催化剪接体构象平衡的结构基础。

Structural basis for conformational equilibrium of the catalytic spliceosome.

机构信息

MRC Laboratory of Molecular Biology, Francis Crick Avenue, Cambridge Biomedical Campus, Cambridge CB2 0QH, UK.

出版信息

Mol Cell. 2021 Apr 1;81(7):1439-1452.e9. doi: 10.1016/j.molcel.2021.02.021. Epub 2021 Mar 10.

DOI:10.1016/j.molcel.2021.02.021

PMID:33705709

原文链接:https://pmc.ncbi.nlm.nih.gov/articles/PMC8022279/

Abstract

The ATPase Prp16 governs equilibrium between the branching (B/C) and exon ligation (C/P) conformations of the spliceosome.

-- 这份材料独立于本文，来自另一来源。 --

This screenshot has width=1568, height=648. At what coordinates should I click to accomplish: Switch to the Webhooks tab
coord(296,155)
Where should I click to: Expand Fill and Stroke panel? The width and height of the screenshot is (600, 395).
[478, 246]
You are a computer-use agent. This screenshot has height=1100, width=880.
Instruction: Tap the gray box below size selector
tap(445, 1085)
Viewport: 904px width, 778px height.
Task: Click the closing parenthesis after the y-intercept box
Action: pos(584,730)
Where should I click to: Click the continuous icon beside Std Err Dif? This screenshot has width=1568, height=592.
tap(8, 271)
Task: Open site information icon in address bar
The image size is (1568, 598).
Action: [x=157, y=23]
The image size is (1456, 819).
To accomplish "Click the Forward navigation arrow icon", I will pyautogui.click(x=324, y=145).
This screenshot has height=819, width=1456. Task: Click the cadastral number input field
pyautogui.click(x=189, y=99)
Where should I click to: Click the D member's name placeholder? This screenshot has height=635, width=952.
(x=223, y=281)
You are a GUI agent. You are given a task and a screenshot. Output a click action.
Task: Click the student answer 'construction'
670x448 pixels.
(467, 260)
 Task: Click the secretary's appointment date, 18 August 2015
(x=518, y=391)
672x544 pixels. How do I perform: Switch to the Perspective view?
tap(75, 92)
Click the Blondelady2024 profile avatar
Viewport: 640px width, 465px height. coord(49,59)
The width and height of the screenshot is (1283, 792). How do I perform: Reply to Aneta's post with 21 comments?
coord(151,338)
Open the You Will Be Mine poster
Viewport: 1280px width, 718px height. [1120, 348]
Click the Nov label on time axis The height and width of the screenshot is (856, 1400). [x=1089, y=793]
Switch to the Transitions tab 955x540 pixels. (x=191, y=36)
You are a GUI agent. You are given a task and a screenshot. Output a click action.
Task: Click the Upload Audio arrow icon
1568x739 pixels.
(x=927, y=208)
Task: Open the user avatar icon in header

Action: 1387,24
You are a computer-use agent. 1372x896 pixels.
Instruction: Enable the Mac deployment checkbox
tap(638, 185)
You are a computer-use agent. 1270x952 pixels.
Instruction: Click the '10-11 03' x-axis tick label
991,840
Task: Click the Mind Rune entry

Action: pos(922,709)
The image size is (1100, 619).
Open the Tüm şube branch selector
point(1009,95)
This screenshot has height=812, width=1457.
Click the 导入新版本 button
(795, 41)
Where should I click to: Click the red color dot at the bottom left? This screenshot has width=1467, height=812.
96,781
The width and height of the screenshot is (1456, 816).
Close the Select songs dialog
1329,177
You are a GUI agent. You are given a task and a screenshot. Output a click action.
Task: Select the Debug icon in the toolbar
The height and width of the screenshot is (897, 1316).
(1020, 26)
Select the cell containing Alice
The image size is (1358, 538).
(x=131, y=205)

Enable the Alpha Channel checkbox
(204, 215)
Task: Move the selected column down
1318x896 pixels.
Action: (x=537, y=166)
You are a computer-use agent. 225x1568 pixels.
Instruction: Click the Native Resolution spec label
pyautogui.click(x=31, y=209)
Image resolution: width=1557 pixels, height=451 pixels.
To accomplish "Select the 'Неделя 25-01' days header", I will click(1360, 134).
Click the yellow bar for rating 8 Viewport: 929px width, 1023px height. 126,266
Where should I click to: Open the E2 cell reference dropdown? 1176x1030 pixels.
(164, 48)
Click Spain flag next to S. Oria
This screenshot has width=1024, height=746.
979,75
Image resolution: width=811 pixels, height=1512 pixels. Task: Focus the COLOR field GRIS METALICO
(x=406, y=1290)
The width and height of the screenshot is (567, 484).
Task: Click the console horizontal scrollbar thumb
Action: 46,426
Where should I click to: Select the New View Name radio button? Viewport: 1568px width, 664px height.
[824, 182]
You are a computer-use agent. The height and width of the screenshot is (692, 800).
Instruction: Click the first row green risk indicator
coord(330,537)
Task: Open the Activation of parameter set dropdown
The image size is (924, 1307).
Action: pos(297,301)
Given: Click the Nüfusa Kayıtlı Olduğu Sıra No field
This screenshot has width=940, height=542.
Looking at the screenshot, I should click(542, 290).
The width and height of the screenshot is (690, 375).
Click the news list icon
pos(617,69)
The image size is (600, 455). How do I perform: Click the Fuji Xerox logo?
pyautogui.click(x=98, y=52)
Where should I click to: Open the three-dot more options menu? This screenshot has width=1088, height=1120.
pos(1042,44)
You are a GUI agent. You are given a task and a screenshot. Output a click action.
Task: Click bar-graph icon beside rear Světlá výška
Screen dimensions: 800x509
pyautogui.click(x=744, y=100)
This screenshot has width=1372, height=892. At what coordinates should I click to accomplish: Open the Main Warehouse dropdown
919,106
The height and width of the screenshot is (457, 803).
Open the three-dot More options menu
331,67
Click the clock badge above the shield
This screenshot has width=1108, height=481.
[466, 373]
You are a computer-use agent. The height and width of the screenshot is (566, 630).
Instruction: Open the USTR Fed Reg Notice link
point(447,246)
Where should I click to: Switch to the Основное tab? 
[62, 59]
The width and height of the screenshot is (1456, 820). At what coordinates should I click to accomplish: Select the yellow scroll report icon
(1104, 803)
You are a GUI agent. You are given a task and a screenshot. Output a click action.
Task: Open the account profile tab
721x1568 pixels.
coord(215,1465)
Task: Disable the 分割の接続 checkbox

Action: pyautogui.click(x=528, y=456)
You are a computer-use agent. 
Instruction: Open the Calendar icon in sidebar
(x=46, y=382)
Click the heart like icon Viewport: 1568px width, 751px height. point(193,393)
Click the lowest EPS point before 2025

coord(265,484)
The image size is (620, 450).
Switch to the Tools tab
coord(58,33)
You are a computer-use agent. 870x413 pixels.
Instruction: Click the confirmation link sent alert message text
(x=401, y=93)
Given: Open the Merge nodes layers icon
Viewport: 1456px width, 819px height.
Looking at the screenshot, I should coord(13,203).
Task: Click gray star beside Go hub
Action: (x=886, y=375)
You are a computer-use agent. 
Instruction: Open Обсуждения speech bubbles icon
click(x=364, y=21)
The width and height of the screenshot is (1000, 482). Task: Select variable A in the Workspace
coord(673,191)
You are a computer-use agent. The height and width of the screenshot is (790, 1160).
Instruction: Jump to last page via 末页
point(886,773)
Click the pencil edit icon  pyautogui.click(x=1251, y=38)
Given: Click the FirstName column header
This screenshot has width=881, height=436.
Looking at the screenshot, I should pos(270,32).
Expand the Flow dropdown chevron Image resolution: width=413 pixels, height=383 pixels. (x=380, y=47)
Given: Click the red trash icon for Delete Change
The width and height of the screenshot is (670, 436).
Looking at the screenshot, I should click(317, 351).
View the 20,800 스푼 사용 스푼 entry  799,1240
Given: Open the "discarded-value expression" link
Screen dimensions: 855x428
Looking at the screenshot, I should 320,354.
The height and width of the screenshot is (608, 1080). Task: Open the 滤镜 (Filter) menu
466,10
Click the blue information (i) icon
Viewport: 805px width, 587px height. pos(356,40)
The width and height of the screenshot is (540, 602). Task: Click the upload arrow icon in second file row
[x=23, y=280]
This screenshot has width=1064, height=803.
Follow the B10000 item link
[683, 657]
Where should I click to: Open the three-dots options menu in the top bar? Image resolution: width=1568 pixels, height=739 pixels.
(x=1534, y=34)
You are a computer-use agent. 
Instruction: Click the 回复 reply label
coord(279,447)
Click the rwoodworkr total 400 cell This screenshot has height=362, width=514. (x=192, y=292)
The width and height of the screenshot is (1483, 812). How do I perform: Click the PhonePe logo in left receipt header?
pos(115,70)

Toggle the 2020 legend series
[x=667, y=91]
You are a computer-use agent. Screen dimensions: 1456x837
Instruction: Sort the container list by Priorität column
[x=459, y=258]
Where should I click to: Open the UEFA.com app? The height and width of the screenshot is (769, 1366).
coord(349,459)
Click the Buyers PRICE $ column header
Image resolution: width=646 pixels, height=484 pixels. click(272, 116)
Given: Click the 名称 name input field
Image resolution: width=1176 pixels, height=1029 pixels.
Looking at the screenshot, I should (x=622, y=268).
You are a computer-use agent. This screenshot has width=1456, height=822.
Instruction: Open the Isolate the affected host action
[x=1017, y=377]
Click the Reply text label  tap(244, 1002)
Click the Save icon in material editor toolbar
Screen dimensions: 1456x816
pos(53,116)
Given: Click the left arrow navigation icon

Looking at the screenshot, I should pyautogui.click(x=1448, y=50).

Here, we present the electron cryomicroscopy reconstruction of the Saccharomyces cerevisiae C-complex spliceosome at 2.8 Å resolution and identify a novel C-complex intermediate (C) that elucidates the molecular basis for this equilibrium. The exon-ligation factors Prp18 and Slu7 bind to C before ATP hydrolysis by Prp16 can destabilize the branching conformation. Biochemical assays suggest that these pre-bound factors prime the C complex for conversion to C by Prp16. A complete model of the Prp19 complex (NTC) reveals how the branching factors Yju2 and Isy1 are recruited by the NTC before branching. Prp16 remodels Yju2 binding after branching, allowing Yju2 to remain tethered to the NTC in the C complex to promote exon ligation. Our results explain how Prp16 action modulates the dynamic binding of step-specific factors to alternatively stabilize the C or C conformation and establish equilibrium of the catalytic spliceosome.

摘要

ATP 酶 Prp16 控制剪接体分支（B/C）和外显子连接（C/P）构象之间的平衡。在这里，我们呈现了酿酒酵母 C 复合物剪接体在 2.8Å 分辨率下的电子 cryomicroscopy 重建，并鉴定出一种新型的 C 复合物中间态（C），阐明了这种平衡的分子基础。外显子连接因子 Prp18 和 Slu7 在 Prp16 水解 ATP 之前结合到 C 复合物上，从而破坏分支构象。生化测定表明，这些预结合的因子为 Prp16 将 C 复合物转化为 C 复合物做好准备。完整的 Prp19 复合物（NTC）模型揭示了分支因子 Yju2 和 Isy1 如何在分支之前被 NTC 招募。Prp16 在分支后重塑 Yju2 结合，使 Yju2 能够在 C 复合物中与 NTC 保持连接，以促进外显子连接。我们的结果解释了 Prp16 如何通过调节特定步骤因子的动态结合来稳定 C 或 C 构象，并建立催化剪接体的平衡。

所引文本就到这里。